Some of the considerations that Richard pondered included the balance between high-quality vision with the use of glasses, or poorer but acceptable vision with no glasses; she wears glasses with blended bifocals. She also considered the importance of night vision, the amount of surgical risk she was willing to take, and whether she was willing to risk a bad outcome. She considered the rigorous four-times-daily eye post-op care regime to be particularly important. She adds, “don’t get LASIK if you think you will need IOLs one day, and have as few eye surgeries as possible. Each surgery tends to dry out the eyes and increase the chance of complications.”
Manageable Risks
Phacoemulsification cataract surgery is one of the most common eye surgeries performed in the United States. Complications are rare, including spontaneous bleeding from the wound and post-op inflammation. Flashing, floaters and double vision may be present several few weeks after surgery, requiring you to check with your surgeon immediately. The sudden presence of floaters may indicate retinal detachment, a serious complication that may occur if the retina is weak or thin.

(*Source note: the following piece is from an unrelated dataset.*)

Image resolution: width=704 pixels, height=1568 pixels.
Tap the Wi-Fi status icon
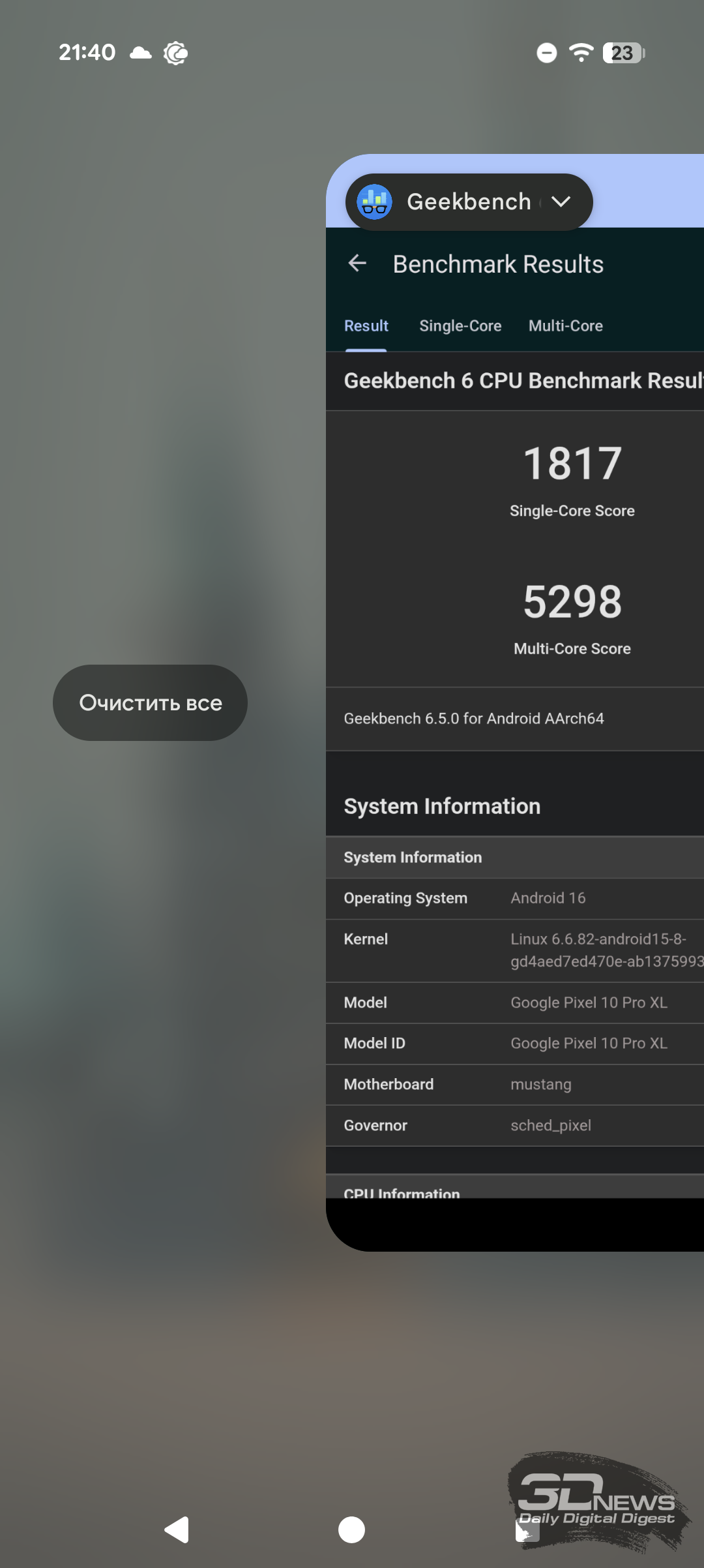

Another complication is endophthalmitis, an uncommon infection within the eye; improved surgical techniques and antibiotics have improved the recovery rate. Recent IOL designs make lens displacement rarer as well. The rarest complications include glaucoma and blindness.
Post-op death before the use of phacoemulsification was rare, mostly resulting from the risks of general anesthesia; the current use of local anesthesia reduces the risk further.
A pilots eyesight cant be compromised. As with any surgical procedure, do your homework, ask the hard questions and prepare we’ll in time for your next medical exam. If your eyesight has been compromised by cataracts, and your overall health is pretty good, odds are that you’ll be back in the left seat again.
Cory Emberson is an
Aviation Consumer contributor living and flying in California.